U.S. Inventory Surge Pressures Prices
Oil’s decline accelerated after the U.S. Energy Information Administration (EIA) reported unexpected builds in crude and refined fuel inventories.
- Crude stockpiles rose by 1.3 million barrels, reaching 443.2 million barrels for the week ending May 16
- Analysts had forecast a 1.3 million-barrel draw
- Gasoline and distillate demand dropped, signaling a softening in consumer activity
- Crude imports hit a six-week high, fueling oversupply concerns
Emril Jamil, senior analyst at LSEG Oil Research, commented that the surprise inventory rise will exert downward pressure, particularly on WTI. “This could incentivize more U.S. exports to Europe and Asia,” he added.

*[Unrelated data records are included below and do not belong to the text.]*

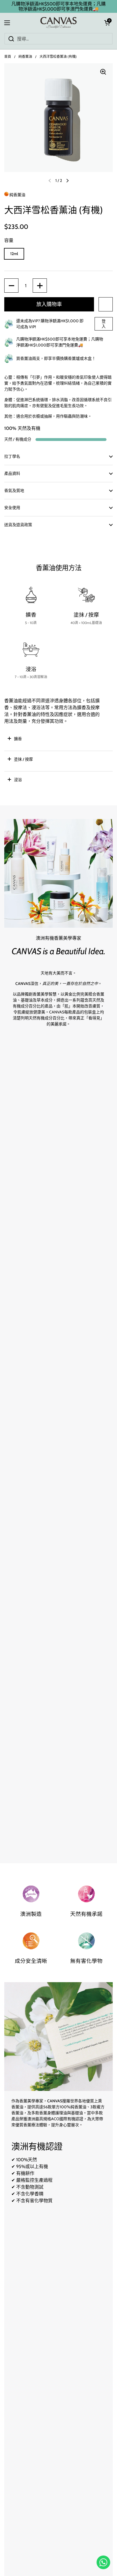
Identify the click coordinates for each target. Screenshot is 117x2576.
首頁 (7, 56)
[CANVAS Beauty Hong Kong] (58, 22)
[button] (107, 22)
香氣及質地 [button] (14, 490)
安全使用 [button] (12, 507)
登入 (104, 324)
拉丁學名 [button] (12, 456)
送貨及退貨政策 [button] (18, 524)
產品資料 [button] (12, 473)
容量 (8, 240)
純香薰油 (25, 56)
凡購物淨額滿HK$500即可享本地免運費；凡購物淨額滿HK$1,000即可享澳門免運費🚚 (58, 6)
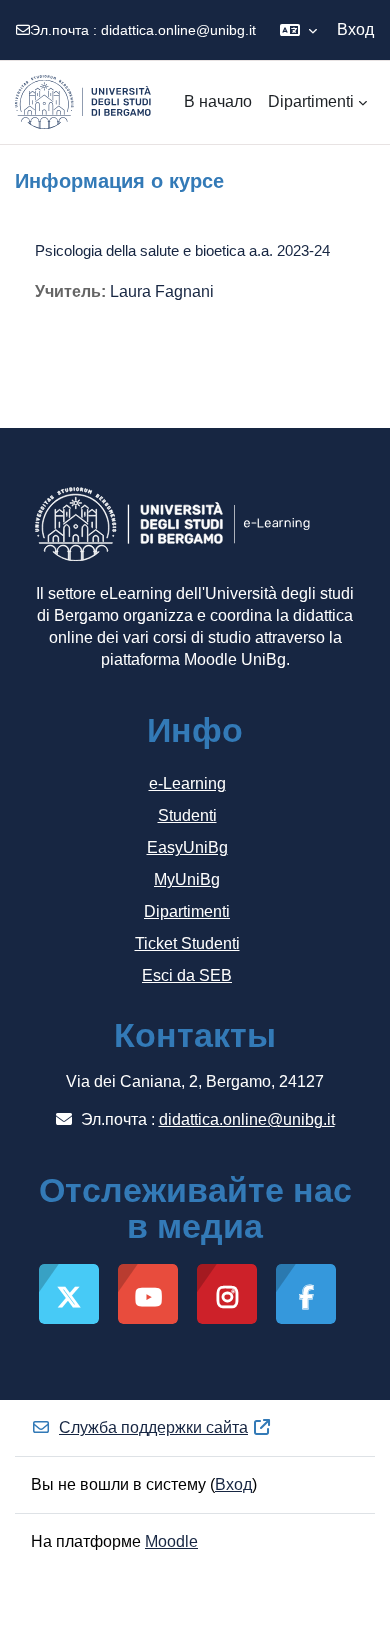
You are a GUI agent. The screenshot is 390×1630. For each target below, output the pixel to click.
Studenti (187, 815)
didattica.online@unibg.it (178, 30)
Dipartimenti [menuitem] (311, 101)
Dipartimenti (187, 911)
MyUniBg (187, 879)
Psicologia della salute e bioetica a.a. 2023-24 (182, 250)
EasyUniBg (187, 847)
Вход (355, 29)
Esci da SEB (187, 975)
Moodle (171, 1541)
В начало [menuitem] (218, 101)
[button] (298, 30)
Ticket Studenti (187, 943)
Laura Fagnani (162, 291)
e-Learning (187, 783)
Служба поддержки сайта (153, 1427)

Market Weighs Supply Against Demand
While a production increase may help stabilize prices for oil-producing nations, market dynamics suggest limited demand elasticity—especially if macroeconomic uncertainty persists.
Key points moving forward:
- OPEC+ faces internal debate over how quickly to restore pre-cut volumes
- Demand remains uncertain amid mixed economic indicators from major markets
- A rapid supply ramp-up could strain fragile price stability, especially if inventories continue to build
Investors are expected to closely monitor developments ahead of the June 1 OPEC+ meeting, as the decision will likely set the tone for global oil prices through the summer months.